**What is being asked**
Transcribed word for word, the lines below from the one with "Given: Close the VOL indicator panel" through the last line of the records form the answer; no picture is to be included.

[Saved entries]

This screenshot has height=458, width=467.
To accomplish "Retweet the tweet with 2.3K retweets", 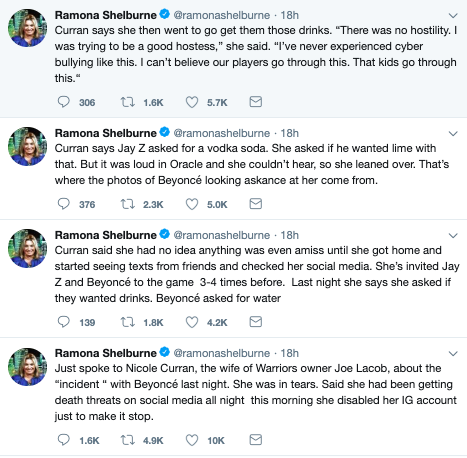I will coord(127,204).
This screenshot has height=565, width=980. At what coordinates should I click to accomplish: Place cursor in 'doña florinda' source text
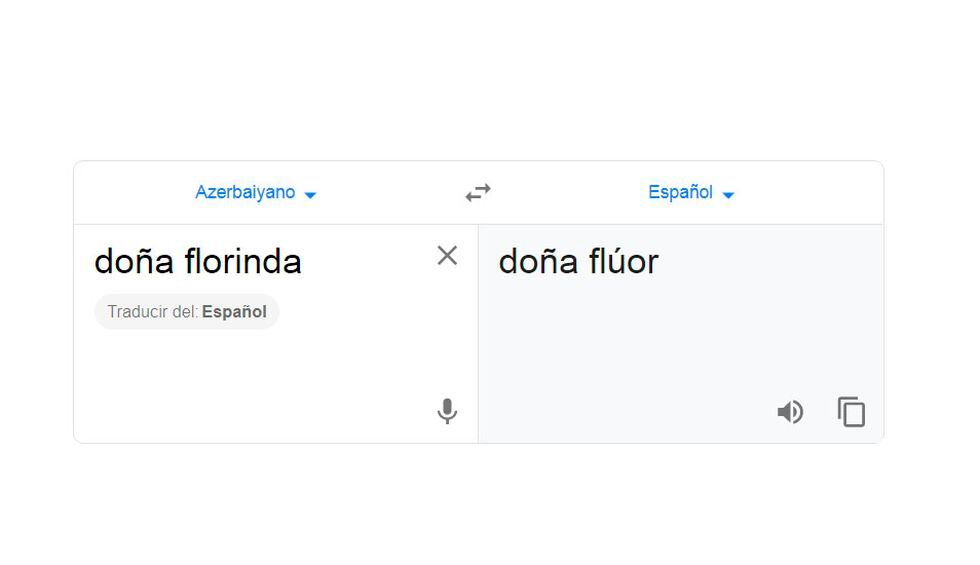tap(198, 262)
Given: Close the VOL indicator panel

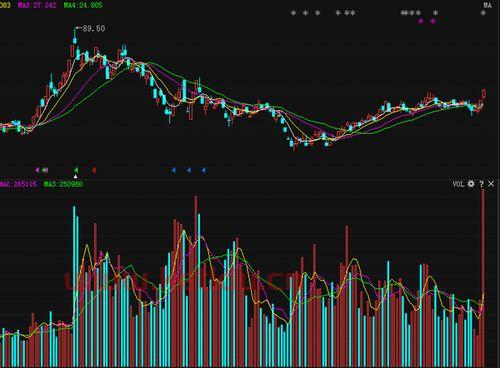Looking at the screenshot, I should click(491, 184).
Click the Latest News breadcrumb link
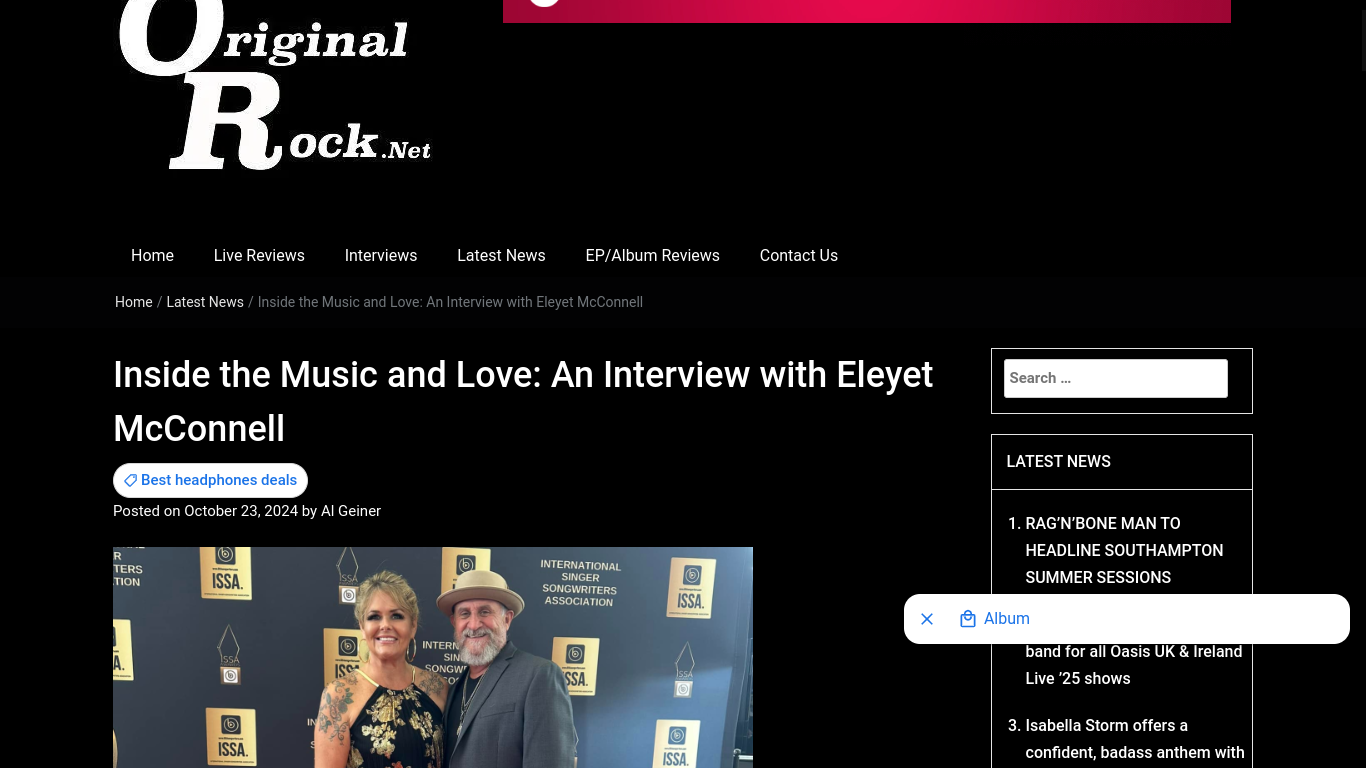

**Solution below**
Given: Close the VOL indicator panel

Looking at the screenshot, I should click(491, 184).
Click the Latest News breadcrumb link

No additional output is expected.